Closed exam data set (contains the number of questions in each exam, and the percentage of questions in the exam that contain detailed answers. In addition, there are different forms of questions, including free answers, multiple choices and true and false answers. For reference, the numbers in parentheses represent the scoring points of the question. Unlike existing benchmarks, all questions in SCIBENCH are open-ended, freely answered questions.

With the data set, the study focuses on evaluating two representative LLM,GPT-3.5 and GPT-4, and uses different prompting strategies, including CoT, zero-sample learning and small-sample learning.

In addition, the researchers also prompted the model to use external tools, such as Python and Wolfram.

The experimental results show that without any complex prompts or using external tools, the average accuracy of GPT-3.5 and GPT-4 in open datasets is 10.62% and 16.81%, respectively.

Then, with the addition of CoT and external tools, the highest accuracy on the same dataset is only 35.8%. However, compared with before, the accuracy has been greatly improved.

The results of accuracy in open datasets under the strongest configuration using CoT prompts and external tools, GPT-4 achieved an average score of 35.80% on open datasets and 51.57% on closed datasets.

These results show that GPT-4 has considerable potential for improvement in the future LLM.

The experimental results of the total score under zero sample learning on the examination data set in order to fully understand the limitations of LLM in scientific problem solving, the researchers proposed a new "self-improvement" method to find the deficiencies in the solutions made by LLM.

It is the following "evaluation agreement".

First of all, compare the correct solution with the solution generated by LLM, and summarize the 10 basic skills needed to solve scientific problems successfully with the help of manual annotator.

It includes: logical decomposition and analysis ability; identification hypothesis; spatial perception; causal reasoning; problem deduction; abstract reasoning; scientific literacy; code conversion; logical reasoning; computing power.

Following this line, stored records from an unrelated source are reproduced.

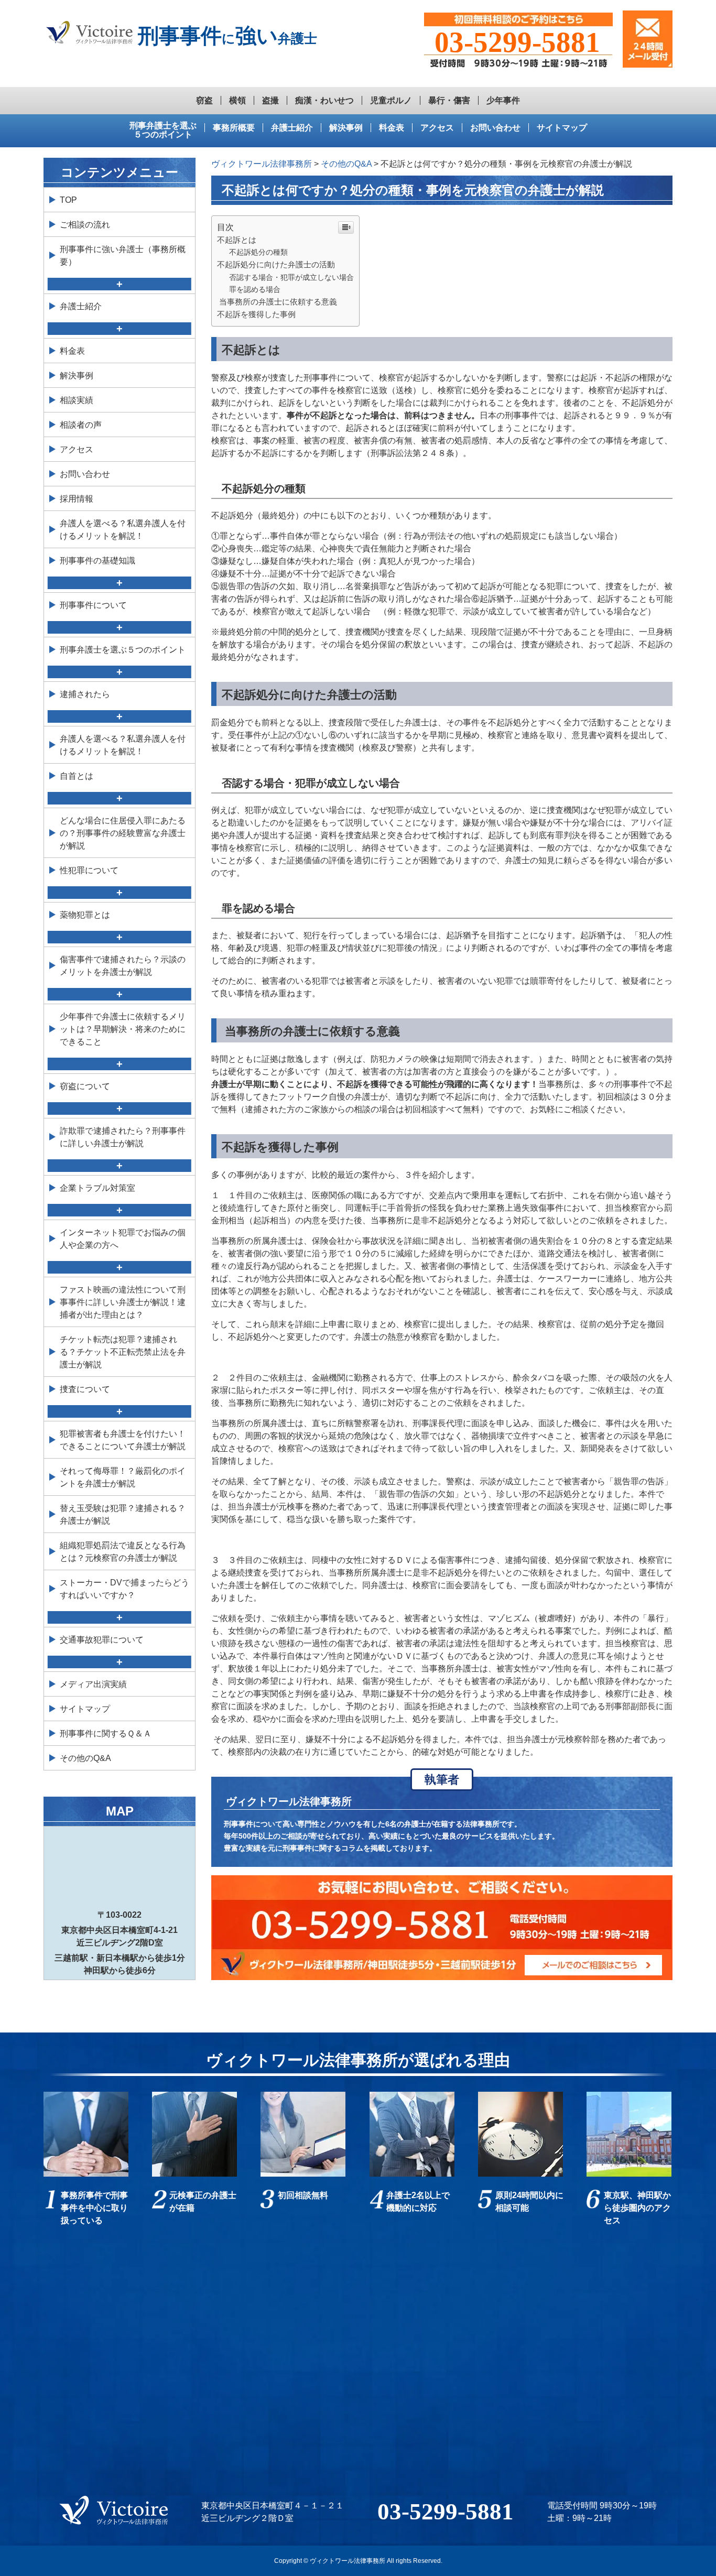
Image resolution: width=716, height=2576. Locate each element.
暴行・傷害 (449, 100)
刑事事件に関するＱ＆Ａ (105, 1733)
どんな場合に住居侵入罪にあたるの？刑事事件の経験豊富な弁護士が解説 (123, 833)
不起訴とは (236, 239)
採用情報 (76, 498)
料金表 (391, 127)
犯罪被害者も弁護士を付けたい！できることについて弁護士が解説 (123, 1440)
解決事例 (346, 127)
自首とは (76, 775)
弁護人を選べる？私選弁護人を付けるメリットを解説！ (123, 529)
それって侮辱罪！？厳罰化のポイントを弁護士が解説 (123, 1477)
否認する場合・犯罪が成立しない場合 (291, 277)
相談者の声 (81, 424)
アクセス (437, 127)
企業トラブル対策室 (97, 1187)
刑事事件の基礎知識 (97, 560)
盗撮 (270, 100)
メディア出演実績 (93, 1684)
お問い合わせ (495, 127)
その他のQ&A (85, 1758)
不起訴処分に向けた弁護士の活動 (276, 264)
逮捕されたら (85, 694)
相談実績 (76, 400)
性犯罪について (89, 870)
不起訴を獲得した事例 (256, 314)
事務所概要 (234, 127)
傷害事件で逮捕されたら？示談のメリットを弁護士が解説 (123, 965)
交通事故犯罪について (102, 1639)
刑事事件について (93, 605)
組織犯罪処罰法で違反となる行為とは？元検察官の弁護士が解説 (123, 1551)
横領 (237, 100)
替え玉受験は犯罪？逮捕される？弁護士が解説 (123, 1514)
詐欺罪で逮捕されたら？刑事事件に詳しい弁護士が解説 (123, 1137)
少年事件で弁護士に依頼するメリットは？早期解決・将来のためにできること (123, 1029)
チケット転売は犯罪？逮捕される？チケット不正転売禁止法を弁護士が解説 (123, 1352)
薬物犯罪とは (85, 914)
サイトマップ (562, 127)
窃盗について (85, 1086)
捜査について (85, 1389)
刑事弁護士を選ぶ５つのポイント (163, 130)
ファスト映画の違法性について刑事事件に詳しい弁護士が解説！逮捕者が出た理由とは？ (123, 1302)
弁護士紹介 (292, 127)
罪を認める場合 (254, 289)
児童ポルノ (391, 100)
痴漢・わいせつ (324, 100)
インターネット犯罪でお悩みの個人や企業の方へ (123, 1238)
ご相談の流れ (85, 224)
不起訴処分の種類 (258, 252)
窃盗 (204, 100)
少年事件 (503, 100)
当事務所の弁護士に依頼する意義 (277, 301)
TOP (68, 199)
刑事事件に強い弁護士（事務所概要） (123, 255)
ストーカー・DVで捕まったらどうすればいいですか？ (124, 1589)
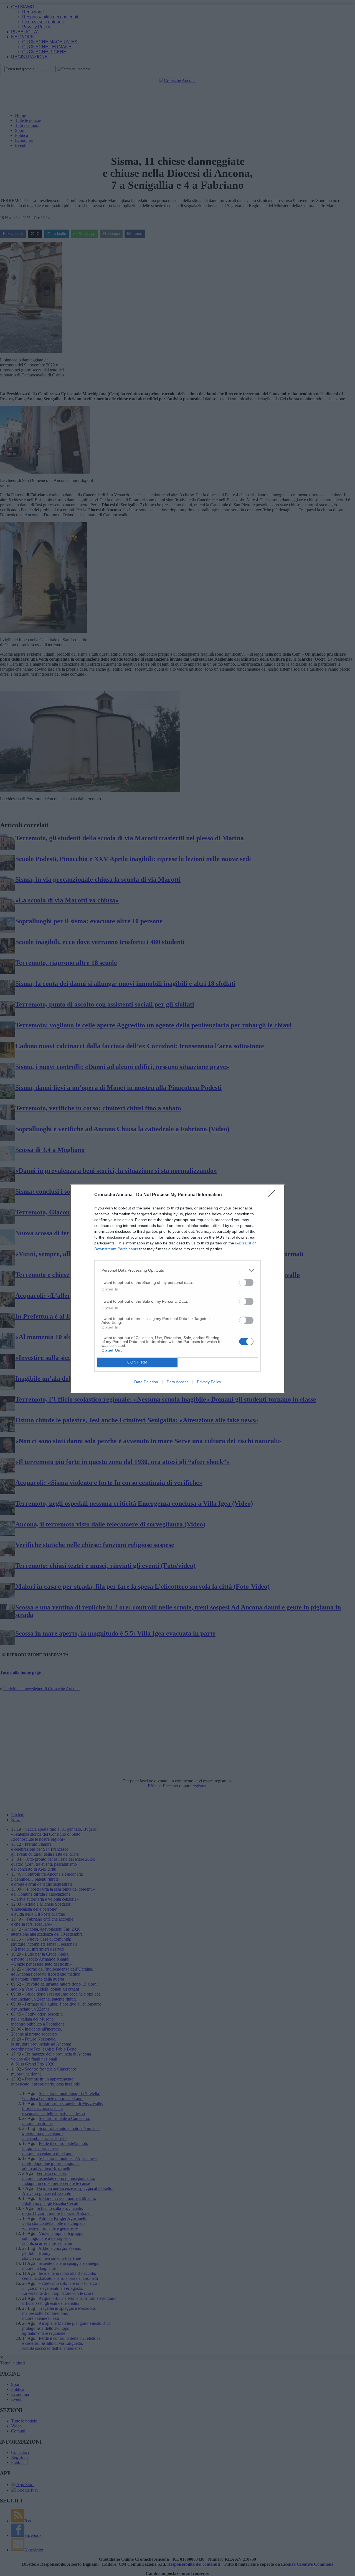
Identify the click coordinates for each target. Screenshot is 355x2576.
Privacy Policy (209, 1382)
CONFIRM (137, 1362)
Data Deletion (146, 1382)
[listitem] (177, 1270)
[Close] (273, 1195)
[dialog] (177, 1288)
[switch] (246, 1282)
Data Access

Subsequently, the team used a LLM-driven self-evaluation method to automatically classify the skills that were lacking in the solutions made by the benchmark LLM under each experimental configuration.

The general situation of GPT-3.5 's errors on text data sets under six settings reveals the defect distribution of its 10 basic problem-solving abilities.

Finally, through analysis, it is found that:

(1) although CoT significantly improves the computing power, it is less effective in other aspects.

(2) Tips for using external tools may damage other basic skills

(3) small sample learning can not generally improve the ability of scientific problem solving.

In short, the research results show that the current large-scale language models are still weak in problem-solving ability, and with the help of various tools, there are still limitations.

Reference:

Https://www.preprints.org/manuscript/202308.0148/v2

Https://arxiv.org/pdf/2307.10635.pdf

Welcome to subscribe "Shulou Technology Information " to get latest news, interesting things and hot topics in the IT industry, and controls the hottest and latest Internet news, technology news and IT industry trends.

*The comments in the above article only represent the author's personal views and do not represent the views and positions of this website. If you have more insights, please feel free to contribute and share.